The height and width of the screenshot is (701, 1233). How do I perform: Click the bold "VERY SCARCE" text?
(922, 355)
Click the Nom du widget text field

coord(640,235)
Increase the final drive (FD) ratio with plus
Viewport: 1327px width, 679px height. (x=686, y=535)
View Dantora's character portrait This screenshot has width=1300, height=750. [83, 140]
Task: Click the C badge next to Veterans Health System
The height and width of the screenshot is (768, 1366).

Work required: Lay out everything from the row containing "Task: Click the" down to the last of the rows as a JSON list of strings, one string per line, leaving out blank lines.

Reply to the exercise:
[
  "Task: Click the C badge next to Veterans Health System",
  "The height and width of the screenshot is (768, 1366)."
]